2016, Vol. 36
全身炎症反应综合症(SIRS)是创伤、软组织伤、心血管等手术后的常见并发症,创伤激活炎症细胞释放TNF-α、IL-1等促炎因子,造成内皮细胞损伤,血小板粘附,释放氧自由基和脂质代谢产物等在体内形成“瀑布效应”,导致炎症介质数量不断增加、炎症反应不断扩大。SIRS以诊断困难和预后严重等特点成为围手术期的危险因素,在无抗生素治疗情况下可急剧进展至严重败血症、休克、多器官衰竭综合症(MOF)甚至死亡[1-2]。研究发现,循环白细胞的募集和黏附是炎症反应中的关键步骤,它黏着于细静脉壁、嵌塞毛细血管,造成微循环缺血缺氧,是炎症导致的重症休克治疗后微循环灌流量不易恢复的重要原因。
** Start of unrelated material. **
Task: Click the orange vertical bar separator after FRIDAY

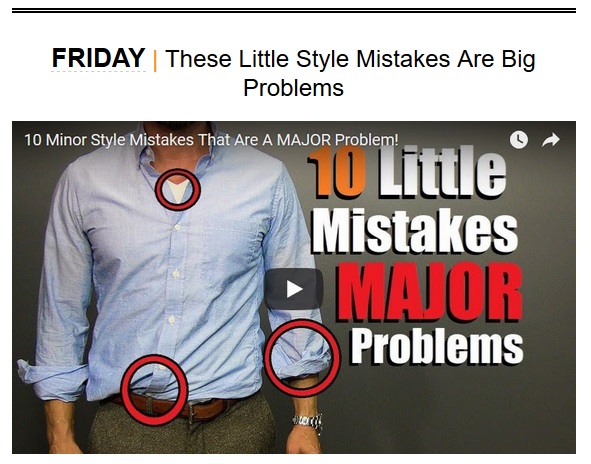Action: [x=155, y=61]
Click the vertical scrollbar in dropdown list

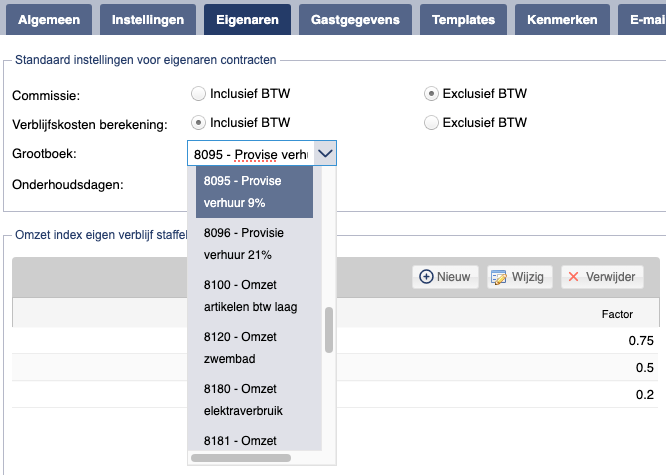(329, 330)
黏附分子是介导细胞间相互作用或细胞与细胞外基质相互作用的糖蛋白,其可在全身炎症反应综合症中由TNF-α和IL-8以及其他炎性介质诱导上调[3]。而其中的选择素家族是最初介导白细胞沿血管壁滚动、边集和黏附的重要黏附因子[4-5],在正常免疫应答和多种血管疾病中起关键作用[6],引起多器官功能障碍综合征(MODS)与多器官功能衰竭(MOF)[7]。有研究发现[8],胞膜表达性或可溶性的p-selectin可通过与其配体的结合促进中性粒细胞的胞外聚集,并进一步导致炎性或血栓性疾病。我室的微循环观察研究表明,应用p-selec-tin阻断性抗体能够明显地抑制创伤引起的外周血管白细胞黏附,揭示了p-selectin的表达在创伤诱导的全身炎症反应综合征中起重要作用,是治疗炎症性疾病的理想靶点[9]。
因此,为了更进一步探索炎症因子诱导p-selectin转录活性增强的信号通路,创造早期阻断p-selectin表达的可行性,为临床治疗SIRS患者提供有效的药物靶点,从而提高患者术后生存率,本研究通过构建p-selectin基因启动子的荧光素酶报告基因重组质粒pGL3-p-selectin-promoter,并在人胚肾上皮细胞293F中验证其启动子转录活性,用海肾荧光素酶质粒pRL-SV40平衡组间差距取得可信结果,旨在利用该报告基因探究炎症发生机制,并为研究临床抗炎药物的分子生物学机制奠定基础。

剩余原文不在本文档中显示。